Ciri-Ciri Individu yang Cemas: Analisis Gejala Kecemasan
Encyclopedic
PRE
NEXT
Gangguan kecemasan, yang juga dikenal sebagai neurosis kecemasan, adalah bentuk paling umum dalam kategori gangguan neurotik, yang ditandai terutama oleh pengalaman kecemasan. Gangguan ini muncul dalam dua bentuk: kecemasan kronis (kecemasan umum) dan serangan kecemasan akut (gangguan panik).
Orang yang mengalami kecemasan mengalami ketegangan mental yang berkepanjangan, merasa takut dan gelisah terhadap lingkungan sekitar, dengan kesulitan untuk rileks. Hal ini sering disertai dengan gangguan tidur seperti insomnia, bangun sering, dan mimpi buruk.Insomnia dapat dikelola sendiri dengan terapi Morita. Saat tidak bisa tidur, tutup mata dan biarkan pikiran Anda berkeliaran secara bebas hingga rasa kantuk muncul. Melanjutkan pendekatan ini selama sekitar satu minggu mungkin dapat meredakan gejala. Di bawah ini, kami uraikan manifestasi gejala kecemasan untuk pertimbangan Anda.

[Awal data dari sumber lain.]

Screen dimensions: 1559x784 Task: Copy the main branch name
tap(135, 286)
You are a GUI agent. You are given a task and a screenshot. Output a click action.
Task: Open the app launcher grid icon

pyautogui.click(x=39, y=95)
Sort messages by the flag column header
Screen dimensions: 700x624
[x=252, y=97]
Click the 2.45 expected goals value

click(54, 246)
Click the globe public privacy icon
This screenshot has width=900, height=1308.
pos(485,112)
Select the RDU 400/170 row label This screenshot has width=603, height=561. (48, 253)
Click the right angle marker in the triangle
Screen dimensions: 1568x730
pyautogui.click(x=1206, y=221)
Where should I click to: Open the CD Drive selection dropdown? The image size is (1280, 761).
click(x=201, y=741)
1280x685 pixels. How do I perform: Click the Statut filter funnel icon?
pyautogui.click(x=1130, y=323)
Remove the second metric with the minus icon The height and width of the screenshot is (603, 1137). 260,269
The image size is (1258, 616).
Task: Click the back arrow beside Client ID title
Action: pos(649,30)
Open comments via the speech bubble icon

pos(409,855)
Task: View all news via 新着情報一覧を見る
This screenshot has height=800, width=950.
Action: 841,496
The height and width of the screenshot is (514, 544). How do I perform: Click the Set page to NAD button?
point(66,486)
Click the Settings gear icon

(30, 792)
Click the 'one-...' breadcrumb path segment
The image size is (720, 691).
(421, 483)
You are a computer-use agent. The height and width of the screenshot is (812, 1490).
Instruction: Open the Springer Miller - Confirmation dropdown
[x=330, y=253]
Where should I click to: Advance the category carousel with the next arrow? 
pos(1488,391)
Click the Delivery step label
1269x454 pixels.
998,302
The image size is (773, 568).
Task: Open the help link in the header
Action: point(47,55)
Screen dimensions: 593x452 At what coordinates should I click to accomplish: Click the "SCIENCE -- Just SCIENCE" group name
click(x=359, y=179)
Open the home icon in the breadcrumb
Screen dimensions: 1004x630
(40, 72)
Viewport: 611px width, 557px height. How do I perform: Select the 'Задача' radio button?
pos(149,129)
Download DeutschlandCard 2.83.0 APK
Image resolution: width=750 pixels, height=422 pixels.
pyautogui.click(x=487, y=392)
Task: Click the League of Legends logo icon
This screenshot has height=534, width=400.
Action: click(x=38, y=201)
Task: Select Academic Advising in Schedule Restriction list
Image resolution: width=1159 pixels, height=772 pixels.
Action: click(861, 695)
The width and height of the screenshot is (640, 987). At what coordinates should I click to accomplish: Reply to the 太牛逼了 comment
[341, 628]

Kekhawatiran Berlebihan. Kekhawatiran yang terus-menerus dan tidak beralasan tentang penyakit serius, perselingkuhan pasangan, pencurian, atau kecelakaan keluarga dapat menyebabkan gelisah, kegelisahan mental, berjalan-jalan tanpa tujuan, dan kesulitan berkonsentrasi. Terapi kognitif diri mungkin membantu. Tanyakan pada diri sendiri: "Apakah peristiwa-peristiwa ini benar-benar terjadi? Karena belum terjadi, mengapa khawatir tentang hal-hal yang belum terjadi?"
Insomnia
Kecemasan kronis menyebabkan ketegangan mental yang persisten, rasa takut terhadap lingkungan sekitar, dan kesulitan rileks. Hal ini sering kali manifestasi sebagai gangguan tidur, termasuk insomnia, sering terbangun, dan mimpi buruk. Untuk insomnia, coba terapi Morita untuk regulasi diri: ketika tidak bisa tidur, tutup mata dan biarkan pikiran berkeliaran bebas hingga rasa kantuk datang. Lakukan selama sekitar seminggu, dan gejala seharusnya mereda.
Tegangan Fisik
Individu yang cemas sering menunjukkan ekspresi wajah tegang, alis berkerut, dan wajah yang tegang. Mereka juga dapat mengalami sesak dada, detak jantung yang cepat, dan telapak tangan berkeringat. Tegangan fisik ini dapat memperburuk perasaan cemas. Tanpa intervensi tepat waktu, hal ini sering membentuk siklus yang berulang.
Muntah berulang dan pingsan
Serangan kecemasan akut seringkali disertai dengan panik, mual, muntah, dan pingsan. Gejala-gejala ini sulit dibedakan dari penyakit fisik, seringkali menyebabkan diagnosis yang salah di ruang gawat darurat, seperti serangan jantung. Jika gejala-gejala ini berulang tanpa bukti penyakit fisik, gangguan kecemasan harus dipertimbangkan sebagai penyebab kemungkinan, sehingga memerlukan konsultasi medis segera.